I am delighted to have been invited by King’s College to a roundtable discussion on the topic of the role of non-medical professions in the medical and health humanities. This is a topic that has been hotly debated on this blog, most recently in relation to Nicola White’s post Where are the Nurses? and in the context of our ‘Practice and the Practitioner’ cluster. It’s also been raised by Paul Crawford to support a sharp distinction between the health and medical humanities. If you would like to share your views on this important topic, please feel free to use the comments section below and I will be happy to feed them through to the roundtable and report back on those discussions here.

The Role of Non-medical Professions in the Health Humanities:
A Roundtable Discussion
King’s College London, Council Room
June 12, 2012 18:00-19:30

Hosted by Dr. Jessica Howell and Rachael Renaud for the ‘Re-reading Nursing’ Research Group; featuring Professor Brian Hurwitz, Professor Anne Marie Rafferty and Dr. Angela Woods

The goal of the Wellcome Trust funded Centre for the Humanities and Health is ‘to uncover the diversity and complexity of voices pertaining to illness and disease embedded in cultural activities and products’. To this end, a roundtable discussion is convened to address the voices of non-medical professionals (nurses, midwives, dentists, pharmacists and allied health professionals) and the roles they play in the Health Humanities. The speakers also will be asked to address how Health Humanities methodologies and research methods can best ‘uncover’ and study these voices.

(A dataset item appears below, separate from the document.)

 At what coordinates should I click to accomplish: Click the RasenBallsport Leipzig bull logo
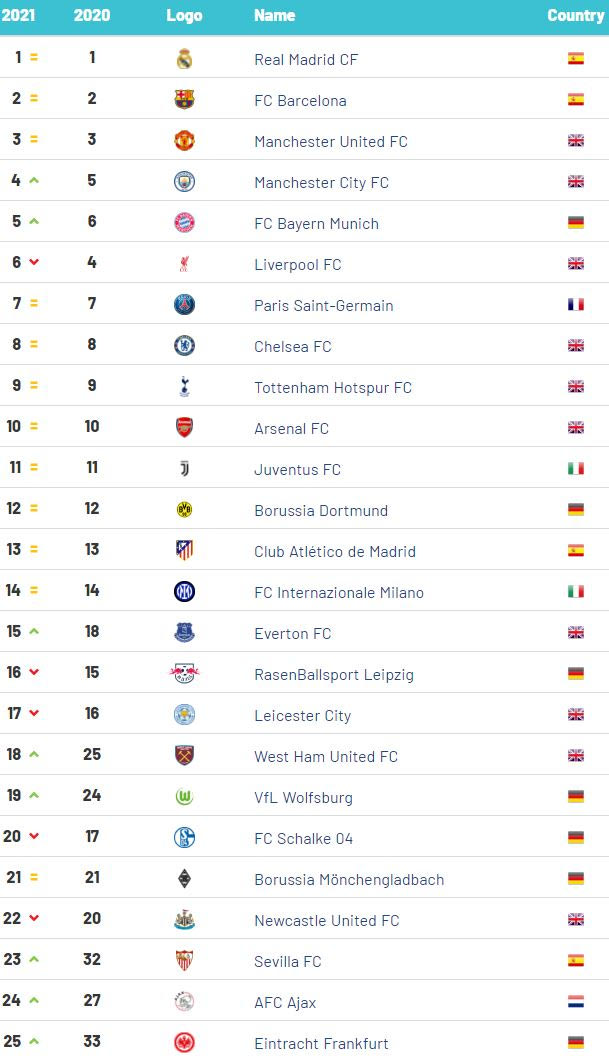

The speakers will address the facilitators’ questions for one hour, followed by half an hour of discussion. Please join us afterwards for a wine reception. If you would like to attend, or for further information, please email Jessica Howell. For more information download the The Role of Non-Medical Professionals in the Health Humanities Flyer.

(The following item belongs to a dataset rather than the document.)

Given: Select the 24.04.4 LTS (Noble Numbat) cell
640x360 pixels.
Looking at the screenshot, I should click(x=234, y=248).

Gavin Miller · May 25, 2012 at 9:21 am

It’s great to see such a strong effort, which I hope will be successful, to displace the physician as the prototype of the health worker. I do have a caveat, though, which emanates from our ongoing medical/health humanities work at Glasgow University.
I think that discussing the “voices” of “non-medical professionals” is still very much within the comfort zone of medical/health humanities. The focus is on the professional worker, who may be distinguished by a sense of vocation (ideally), extended training and education, semantic as well as physical labour (cpd, case records, working for or with professional journals) — and I’m sure we can come up with a few more fuzzily defining characteristics. The metonymy of “voice” also invites us to think about a plurality of competing professional identities, and, of course, diversity then invites recognition (“giving voice to” silenced or repressed identities).
This is all very well (and will, I think, be a very valuable line of work), but the model fits poorly with non-medical non-professionals in the health humanities. I’m thinking of those who do work within healthcare but who may have little sense of calling (who feels a calling to clean toilets and floors?), who may be motivated solely by financial incentives, who may feel alienated from their labour (they are fungible “components” of organization), and who have little investment in an identity based around work. Here at Glasgow we’ve been very emphatic in our medical humanities research about the need to use sociologically distinct categories for this group.
A further advantage of thinking this way is that the paradigm feeds back into consideration of the health professions themselves. It may be heuristically fruitful, shall we say, to think of health professionals as motivated not only by a secularised vocatus, but by utilitarian motives — as “workers”, in other words.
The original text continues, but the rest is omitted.